-------- Records supplied --------

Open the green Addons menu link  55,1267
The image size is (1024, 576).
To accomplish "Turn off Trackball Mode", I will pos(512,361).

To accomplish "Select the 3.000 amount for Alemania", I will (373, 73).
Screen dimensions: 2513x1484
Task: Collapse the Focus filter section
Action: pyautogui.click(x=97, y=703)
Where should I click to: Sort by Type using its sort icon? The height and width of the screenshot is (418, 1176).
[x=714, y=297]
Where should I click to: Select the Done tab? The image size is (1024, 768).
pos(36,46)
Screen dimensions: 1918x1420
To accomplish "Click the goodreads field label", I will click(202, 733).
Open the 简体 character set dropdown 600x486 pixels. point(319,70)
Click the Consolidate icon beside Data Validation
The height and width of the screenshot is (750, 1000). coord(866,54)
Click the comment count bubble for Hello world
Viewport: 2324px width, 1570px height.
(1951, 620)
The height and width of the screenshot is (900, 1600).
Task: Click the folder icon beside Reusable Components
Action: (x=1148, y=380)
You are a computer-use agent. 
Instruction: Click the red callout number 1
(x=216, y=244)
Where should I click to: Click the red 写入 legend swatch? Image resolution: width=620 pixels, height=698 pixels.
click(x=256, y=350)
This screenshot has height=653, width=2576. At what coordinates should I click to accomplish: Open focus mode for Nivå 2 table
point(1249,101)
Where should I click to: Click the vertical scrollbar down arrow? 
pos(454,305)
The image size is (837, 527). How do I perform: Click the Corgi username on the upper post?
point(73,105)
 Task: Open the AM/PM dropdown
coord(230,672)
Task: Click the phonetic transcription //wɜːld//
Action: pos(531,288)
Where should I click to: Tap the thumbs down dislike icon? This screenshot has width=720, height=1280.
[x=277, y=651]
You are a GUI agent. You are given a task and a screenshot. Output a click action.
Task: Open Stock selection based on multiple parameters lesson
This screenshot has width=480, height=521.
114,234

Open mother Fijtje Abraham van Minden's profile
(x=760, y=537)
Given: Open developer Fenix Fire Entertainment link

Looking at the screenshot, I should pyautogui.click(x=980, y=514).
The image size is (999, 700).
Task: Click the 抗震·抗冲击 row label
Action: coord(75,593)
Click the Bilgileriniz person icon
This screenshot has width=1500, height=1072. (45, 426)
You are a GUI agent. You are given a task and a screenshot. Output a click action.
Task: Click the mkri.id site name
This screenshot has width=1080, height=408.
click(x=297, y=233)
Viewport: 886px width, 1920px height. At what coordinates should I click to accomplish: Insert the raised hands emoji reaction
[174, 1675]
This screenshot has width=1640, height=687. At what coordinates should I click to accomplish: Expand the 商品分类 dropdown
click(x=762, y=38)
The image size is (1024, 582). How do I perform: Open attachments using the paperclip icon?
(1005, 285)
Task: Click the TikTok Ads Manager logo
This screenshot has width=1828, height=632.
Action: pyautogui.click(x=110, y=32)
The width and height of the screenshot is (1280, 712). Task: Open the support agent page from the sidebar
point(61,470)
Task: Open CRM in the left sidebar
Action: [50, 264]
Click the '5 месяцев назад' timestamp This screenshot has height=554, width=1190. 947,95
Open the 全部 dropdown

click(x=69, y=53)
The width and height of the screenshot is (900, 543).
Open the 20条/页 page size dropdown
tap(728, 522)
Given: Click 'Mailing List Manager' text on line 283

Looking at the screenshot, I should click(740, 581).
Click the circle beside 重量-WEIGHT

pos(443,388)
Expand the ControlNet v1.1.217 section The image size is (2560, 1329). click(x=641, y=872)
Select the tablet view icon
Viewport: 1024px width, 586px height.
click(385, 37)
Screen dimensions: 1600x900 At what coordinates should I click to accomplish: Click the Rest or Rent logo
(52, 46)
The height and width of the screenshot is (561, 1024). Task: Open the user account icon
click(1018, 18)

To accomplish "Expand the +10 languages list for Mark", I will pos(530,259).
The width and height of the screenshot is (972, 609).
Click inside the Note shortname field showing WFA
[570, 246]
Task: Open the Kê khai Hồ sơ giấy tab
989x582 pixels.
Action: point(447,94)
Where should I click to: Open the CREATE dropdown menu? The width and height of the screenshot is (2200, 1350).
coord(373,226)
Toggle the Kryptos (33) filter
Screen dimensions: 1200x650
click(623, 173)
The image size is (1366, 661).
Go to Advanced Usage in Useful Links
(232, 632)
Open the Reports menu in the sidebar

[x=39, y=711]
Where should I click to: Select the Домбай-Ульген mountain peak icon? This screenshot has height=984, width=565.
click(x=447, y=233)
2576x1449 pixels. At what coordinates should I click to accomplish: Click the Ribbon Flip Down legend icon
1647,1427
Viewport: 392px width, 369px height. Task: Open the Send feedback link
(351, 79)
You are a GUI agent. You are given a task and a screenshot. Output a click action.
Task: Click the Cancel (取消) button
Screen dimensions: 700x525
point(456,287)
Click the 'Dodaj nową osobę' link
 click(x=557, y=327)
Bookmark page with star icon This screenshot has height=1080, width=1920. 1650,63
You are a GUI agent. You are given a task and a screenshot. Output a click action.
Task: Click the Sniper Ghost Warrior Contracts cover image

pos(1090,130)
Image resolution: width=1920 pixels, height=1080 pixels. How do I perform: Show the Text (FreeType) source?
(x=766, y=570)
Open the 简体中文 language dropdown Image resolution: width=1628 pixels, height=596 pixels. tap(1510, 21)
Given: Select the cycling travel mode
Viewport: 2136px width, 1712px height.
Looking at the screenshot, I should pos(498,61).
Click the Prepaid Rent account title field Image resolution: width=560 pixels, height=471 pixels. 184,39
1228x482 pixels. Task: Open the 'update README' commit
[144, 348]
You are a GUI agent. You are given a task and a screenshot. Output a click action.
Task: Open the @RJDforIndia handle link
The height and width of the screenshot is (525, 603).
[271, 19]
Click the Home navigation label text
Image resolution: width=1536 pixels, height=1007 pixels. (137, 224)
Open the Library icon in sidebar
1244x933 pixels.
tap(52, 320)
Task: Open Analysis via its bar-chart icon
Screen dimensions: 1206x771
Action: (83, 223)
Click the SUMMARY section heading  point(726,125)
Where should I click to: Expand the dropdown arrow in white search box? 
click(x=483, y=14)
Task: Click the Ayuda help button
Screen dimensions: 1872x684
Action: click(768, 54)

--------

Job: Set down again, exactly as they appear, the lines of the records from the line containing "I will pos(530,259)." through the line containing "[x=39, y=711]", inclusive.

Task output:
To accomplish "Expand the +10 languages list for Mark", I will pos(530,259).
The width and height of the screenshot is (972, 609).
Click inside the Note shortname field showing WFA
[570, 246]
Task: Open the Kê khai Hồ sơ giấy tab
989x582 pixels.
Action: point(447,94)
Where should I click to: Open the CREATE dropdown menu? The width and height of the screenshot is (2200, 1350).
coord(373,226)
Toggle the Kryptos (33) filter
Screen dimensions: 1200x650
click(623, 173)
The image size is (1366, 661).
Go to Advanced Usage in Useful Links
(232, 632)
Open the Reports menu in the sidebar

[x=39, y=711]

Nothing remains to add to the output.